Your instructions:
Reproduce without change the lines in the material below that run from the one with "Brokers BY MT4 (29, 336)" to the end, and nothing more.

Dataset content:
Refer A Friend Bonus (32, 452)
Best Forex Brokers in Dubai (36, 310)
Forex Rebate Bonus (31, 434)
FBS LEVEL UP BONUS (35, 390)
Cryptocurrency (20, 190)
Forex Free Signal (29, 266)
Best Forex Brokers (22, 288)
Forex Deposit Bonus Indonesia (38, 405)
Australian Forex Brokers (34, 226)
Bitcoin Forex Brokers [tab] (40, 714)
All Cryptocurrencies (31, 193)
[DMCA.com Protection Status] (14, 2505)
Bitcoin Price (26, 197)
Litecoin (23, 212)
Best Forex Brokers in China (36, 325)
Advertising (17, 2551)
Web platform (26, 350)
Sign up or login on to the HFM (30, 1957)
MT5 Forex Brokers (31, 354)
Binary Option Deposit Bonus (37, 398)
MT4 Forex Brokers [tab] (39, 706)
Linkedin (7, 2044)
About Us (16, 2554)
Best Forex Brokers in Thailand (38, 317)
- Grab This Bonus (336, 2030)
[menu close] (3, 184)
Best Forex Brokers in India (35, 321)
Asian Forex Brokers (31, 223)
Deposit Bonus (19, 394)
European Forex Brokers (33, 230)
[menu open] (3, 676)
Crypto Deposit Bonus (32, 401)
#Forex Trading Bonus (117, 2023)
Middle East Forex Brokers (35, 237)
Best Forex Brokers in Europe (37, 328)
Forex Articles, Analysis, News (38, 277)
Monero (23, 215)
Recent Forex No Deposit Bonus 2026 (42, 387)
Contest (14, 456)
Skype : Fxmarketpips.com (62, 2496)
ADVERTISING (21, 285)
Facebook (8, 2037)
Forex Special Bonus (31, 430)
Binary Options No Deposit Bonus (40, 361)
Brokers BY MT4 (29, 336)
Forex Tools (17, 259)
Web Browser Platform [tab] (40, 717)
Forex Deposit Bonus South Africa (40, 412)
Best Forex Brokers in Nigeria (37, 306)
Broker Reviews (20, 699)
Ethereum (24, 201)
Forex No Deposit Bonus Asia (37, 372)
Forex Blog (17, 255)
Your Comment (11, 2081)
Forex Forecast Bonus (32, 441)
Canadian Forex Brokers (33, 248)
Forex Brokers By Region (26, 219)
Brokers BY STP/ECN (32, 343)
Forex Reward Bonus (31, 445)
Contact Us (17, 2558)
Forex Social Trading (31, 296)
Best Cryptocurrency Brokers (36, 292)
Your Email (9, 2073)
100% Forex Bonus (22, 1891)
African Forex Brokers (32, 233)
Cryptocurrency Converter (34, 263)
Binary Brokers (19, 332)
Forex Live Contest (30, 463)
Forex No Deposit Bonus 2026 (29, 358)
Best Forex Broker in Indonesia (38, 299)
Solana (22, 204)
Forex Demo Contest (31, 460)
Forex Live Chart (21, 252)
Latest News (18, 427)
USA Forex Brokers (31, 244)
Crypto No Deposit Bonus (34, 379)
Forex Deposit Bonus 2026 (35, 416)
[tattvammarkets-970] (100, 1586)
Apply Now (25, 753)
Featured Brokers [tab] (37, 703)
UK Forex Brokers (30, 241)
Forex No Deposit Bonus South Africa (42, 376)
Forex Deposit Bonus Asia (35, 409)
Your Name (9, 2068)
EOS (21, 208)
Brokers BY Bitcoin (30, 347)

Output below:
Brokers BY MT4 (29, 336)
Forex Tools (17, 259)
Web Browser Platform [tab] (40, 717)
Forex Deposit Bonus South Africa (40, 412)
Best Forex Brokers in Nigeria (37, 306)
Broker Reviews (20, 699)
Ethereum (24, 201)
Forex No Deposit Bonus Asia (37, 372)
Forex Blog (17, 255)
Your Comment (11, 2081)
Forex Forecast Bonus (32, 441)
Canadian Forex Brokers (33, 248)
Forex Brokers By Region (26, 219)
Brokers BY STP/ECN (32, 343)
Forex Reward Bonus (31, 445)
Contact Us (17, 2558)
Forex Social Trading (31, 296)
Best Cryptocurrency Brokers (36, 292)
Your Email (9, 2073)
100% Forex Bonus (22, 1891)
African Forex Brokers (32, 233)
Cryptocurrency Converter (34, 263)
Binary Brokers (19, 332)
Forex Live Contest (30, 463)
Forex No Deposit Bonus 2026 (29, 358)
Best Forex Broker in Indonesia (38, 299)
Solana (22, 204)
Forex Demo Contest (31, 460)
Forex Live Chart (21, 252)
Latest News (18, 427)
USA Forex Brokers (31, 244)
Crypto No Deposit Bonus (34, 379)
Forex Deposit Bonus 2026 (35, 416)
[tattvammarkets-970] (100, 1586)
Apply Now (25, 753)
Featured Brokers [tab] (37, 703)
UK Forex Brokers (30, 241)
Forex No Deposit Bonus South Africa (42, 376)
Forex Deposit Bonus Asia (35, 409)
Your Name (9, 2068)
EOS (21, 208)
Brokers BY Bitcoin (30, 347)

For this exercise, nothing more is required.